I love the fact that my head and pillow have such a deep affinity for one another that as soon as one touches the other, I am in the land of Nod.
I take pride in being able to sleep through the night.
I pity those who cannot enjoy a full night's sleep uninterrupted; who wake up in the middle of the night only to find themselves unable to fall back asleep.
I really really love to sleep.
But thanks to a growing belly (forcing me to sleep in two very limited positions - more on that later), stretching ligaments and achy muscles, I am now part of the unenviable crowd. I wake up in the middle of the night, tossing and turning (my dear husband can attest to this), desperately searching for the perfect sleep position while trying not to constrict blood flow to the uterus (don't I have enough to worry about?) I bought a 'body pillow' (which sounds sexy but looks more like a giant snake), hoping its ergonomic design will cure my sleep woes and help improve the quality of my sleep. While it does alleviate some of the back pain and pressure around my hips, I'm still exceedingly uncomfortable.
Back to the limited sleep positions for a moment. Pregnant women have two sleep options (unless they choose to sleep standing up): They can sleep on their left side or they can sleep on their right side. WOW - so many choices!
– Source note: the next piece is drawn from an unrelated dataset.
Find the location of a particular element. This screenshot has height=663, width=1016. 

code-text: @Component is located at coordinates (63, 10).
The thought is that if you sleep on your back, you are putting too much pressure on the uterus, possibly reducing blood flow to your baby. ("Dear God, can I just have five minutes of 'back time'?") Then of course sleeping on your stomach is a no-go for obvious reasons but if you need me to tell you: Would you find it tranquil and relaxing to sleep on top of the equivalent of a watermelon? I didn't think so. Plus let's not get into how dangerous that is for the baby!
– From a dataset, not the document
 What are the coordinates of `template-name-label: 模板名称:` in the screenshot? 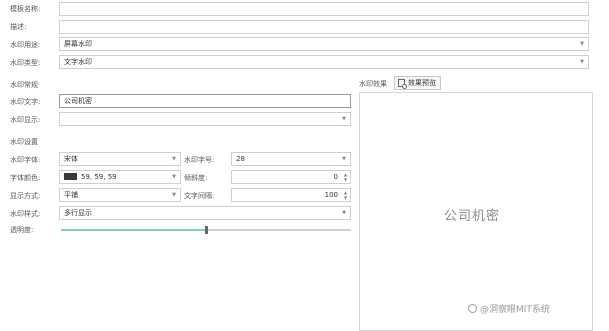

In the end, I guess this is all God's way of preparing me for motherhood. Perhaps He really is giving me a sneak preview of what my life will soon become in 20 weeks and 2 days when Baby Boy G enters our world, and we will be relegated to feedings every two hours, regular diaper changes, melodious crying (let's hope it's melodious and not the intolerable kind) and a complete disruption of normalcy.